##### GIVEN DATA #####
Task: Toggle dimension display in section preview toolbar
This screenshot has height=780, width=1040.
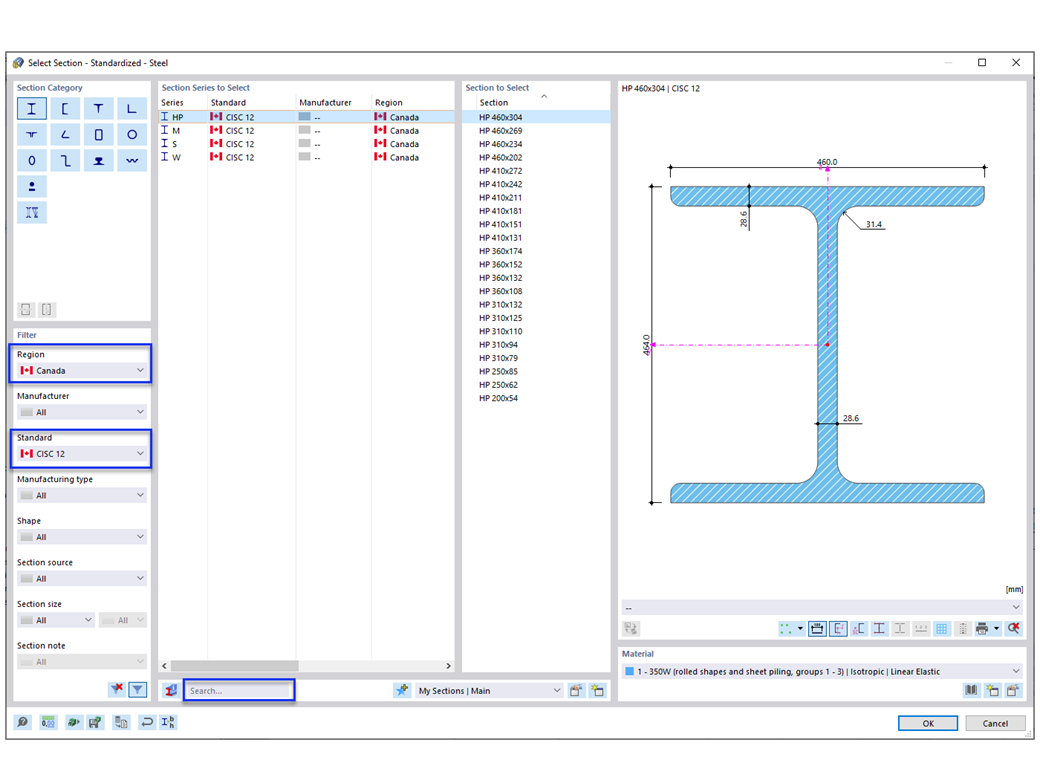Action: 817,628
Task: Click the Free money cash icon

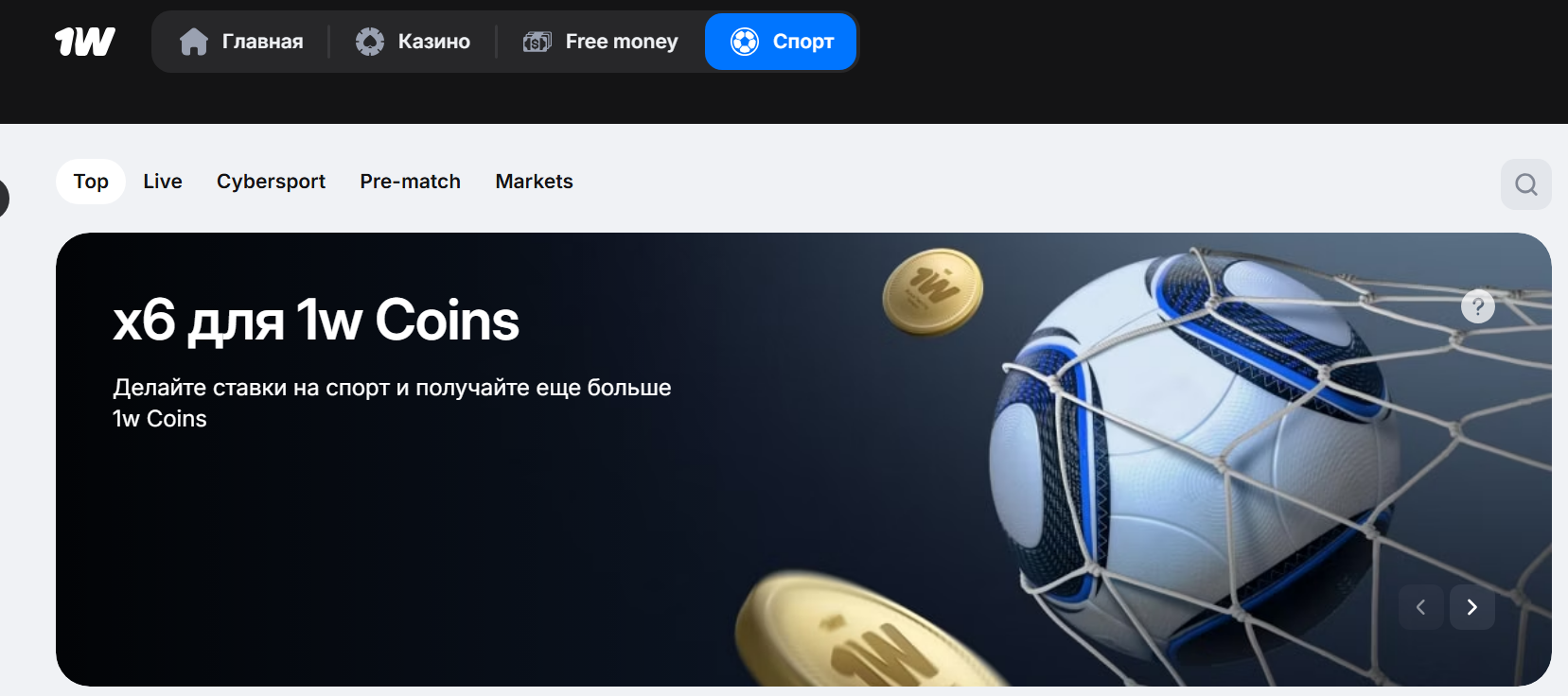Action: (537, 42)
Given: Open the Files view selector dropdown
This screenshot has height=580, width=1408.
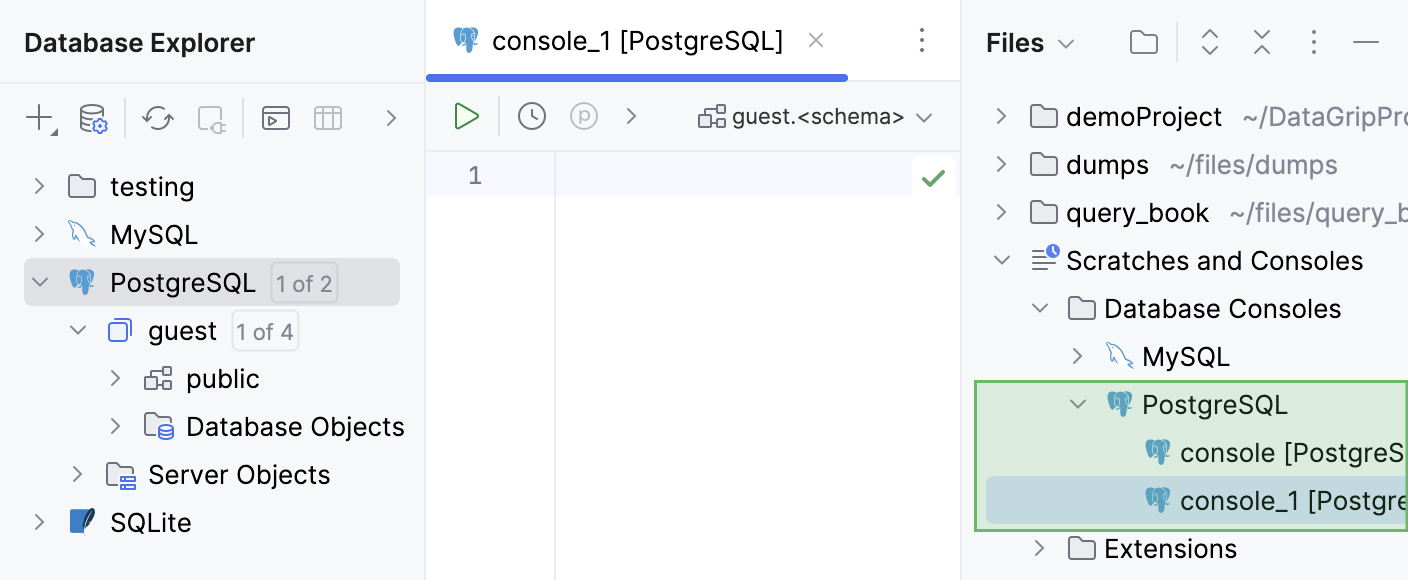Looking at the screenshot, I should tap(1030, 43).
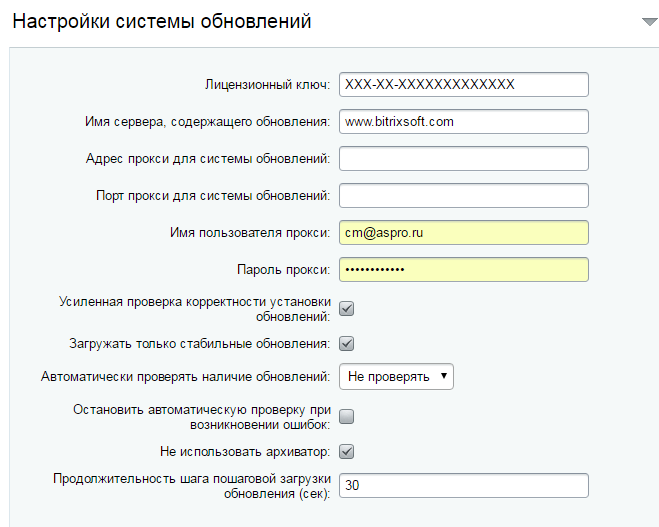Select the empty Порт прокси input field
Image resolution: width=659 pixels, height=527 pixels.
click(x=464, y=195)
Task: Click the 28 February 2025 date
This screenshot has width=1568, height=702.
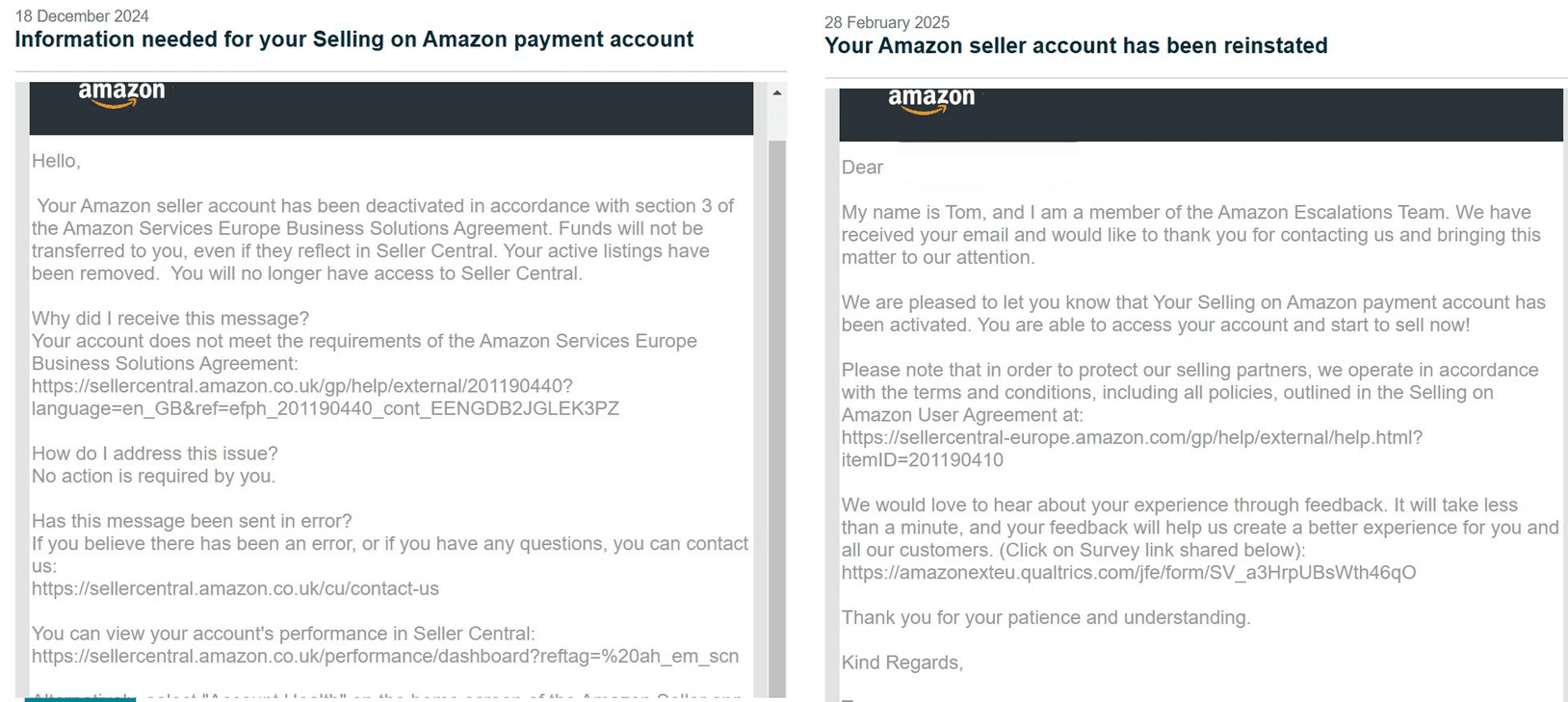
#####
Rewrite all the lines above with every "Task" changed to "Instruction" and nothing else altered. Leave the pictures out.

EXERCISE RESPONSE ::
Instruction: Toggle dimension display in section preview toolbar
This screenshot has height=780, width=1040.
Action: 817,628
Instruction: Click the Free money cash icon

Action: (537, 42)
Given: Open the Files view selector dropdown
This screenshot has height=580, width=1408.
Looking at the screenshot, I should tap(1030, 43).
Select the empty Порт прокси input field
Image resolution: width=659 pixels, height=527 pixels.
click(x=464, y=195)
Instruction: Click the 28 February 2025 date
This screenshot has width=1568, height=702.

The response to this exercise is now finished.